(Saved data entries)

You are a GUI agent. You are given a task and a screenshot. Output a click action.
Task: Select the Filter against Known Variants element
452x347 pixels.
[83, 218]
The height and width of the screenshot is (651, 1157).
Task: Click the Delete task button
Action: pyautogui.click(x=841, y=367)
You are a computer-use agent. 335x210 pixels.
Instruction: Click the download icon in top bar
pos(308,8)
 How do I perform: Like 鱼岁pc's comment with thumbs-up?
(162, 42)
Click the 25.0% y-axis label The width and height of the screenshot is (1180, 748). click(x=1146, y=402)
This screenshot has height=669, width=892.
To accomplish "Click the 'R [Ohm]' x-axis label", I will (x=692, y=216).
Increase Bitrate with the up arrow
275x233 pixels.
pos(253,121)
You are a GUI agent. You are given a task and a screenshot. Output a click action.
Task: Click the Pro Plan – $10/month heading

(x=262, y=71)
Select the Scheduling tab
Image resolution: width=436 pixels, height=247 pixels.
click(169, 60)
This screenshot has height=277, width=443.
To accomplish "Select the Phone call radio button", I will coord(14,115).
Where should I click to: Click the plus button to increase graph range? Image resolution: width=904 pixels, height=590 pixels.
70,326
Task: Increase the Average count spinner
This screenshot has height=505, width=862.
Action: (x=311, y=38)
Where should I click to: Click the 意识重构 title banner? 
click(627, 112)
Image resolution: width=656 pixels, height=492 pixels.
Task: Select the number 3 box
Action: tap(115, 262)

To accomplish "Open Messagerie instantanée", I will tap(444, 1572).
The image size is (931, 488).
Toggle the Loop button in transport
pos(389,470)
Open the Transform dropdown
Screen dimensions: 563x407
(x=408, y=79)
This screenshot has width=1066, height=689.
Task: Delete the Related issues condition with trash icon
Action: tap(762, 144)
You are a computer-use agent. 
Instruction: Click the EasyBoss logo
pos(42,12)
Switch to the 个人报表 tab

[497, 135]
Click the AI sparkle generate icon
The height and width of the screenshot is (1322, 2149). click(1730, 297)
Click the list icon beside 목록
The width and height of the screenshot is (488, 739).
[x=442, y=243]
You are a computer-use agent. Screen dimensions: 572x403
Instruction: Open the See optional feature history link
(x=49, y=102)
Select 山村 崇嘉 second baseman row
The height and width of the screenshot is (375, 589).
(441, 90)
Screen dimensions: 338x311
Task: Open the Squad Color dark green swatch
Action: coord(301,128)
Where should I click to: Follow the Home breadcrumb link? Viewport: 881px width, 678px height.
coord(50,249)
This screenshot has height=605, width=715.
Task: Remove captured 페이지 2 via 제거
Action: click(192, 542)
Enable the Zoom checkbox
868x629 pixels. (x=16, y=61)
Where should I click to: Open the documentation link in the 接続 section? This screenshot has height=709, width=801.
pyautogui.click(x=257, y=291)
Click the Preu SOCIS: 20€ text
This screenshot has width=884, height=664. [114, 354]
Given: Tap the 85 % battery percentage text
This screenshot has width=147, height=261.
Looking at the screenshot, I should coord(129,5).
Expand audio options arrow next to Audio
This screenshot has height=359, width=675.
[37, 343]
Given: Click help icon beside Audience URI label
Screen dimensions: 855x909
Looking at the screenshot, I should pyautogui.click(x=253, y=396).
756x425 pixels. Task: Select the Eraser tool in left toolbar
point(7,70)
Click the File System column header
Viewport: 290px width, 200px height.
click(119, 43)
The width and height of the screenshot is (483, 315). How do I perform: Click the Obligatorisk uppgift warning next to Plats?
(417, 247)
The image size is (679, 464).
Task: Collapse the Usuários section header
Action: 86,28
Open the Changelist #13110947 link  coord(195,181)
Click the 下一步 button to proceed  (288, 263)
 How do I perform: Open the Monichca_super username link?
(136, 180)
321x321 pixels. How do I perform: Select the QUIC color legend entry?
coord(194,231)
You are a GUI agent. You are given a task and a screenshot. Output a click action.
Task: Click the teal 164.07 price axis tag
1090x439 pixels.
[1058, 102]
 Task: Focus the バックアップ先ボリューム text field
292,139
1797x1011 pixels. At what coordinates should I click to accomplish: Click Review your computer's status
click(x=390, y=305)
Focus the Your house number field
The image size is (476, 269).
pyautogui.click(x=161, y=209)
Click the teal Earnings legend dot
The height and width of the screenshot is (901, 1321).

**Required work**.
Can you turn the listing from the line with "Open the Changelist" to the line with "coord(194,231)" into a JSON list of strings, one string per line, with blank lines left out?

**Response for this exercise**.
[
  "Open the Changelist #13110947 link  coord(195,181)",
  "Click the 下一步 button to proceed  (288, 263)",
  " How do I perform: Open the Monichca_super username link?",
  "(136, 180)",
  "321x321 pixels. How do I perform: Select the QUIC color legend entry?",
  "coord(194,231)"
]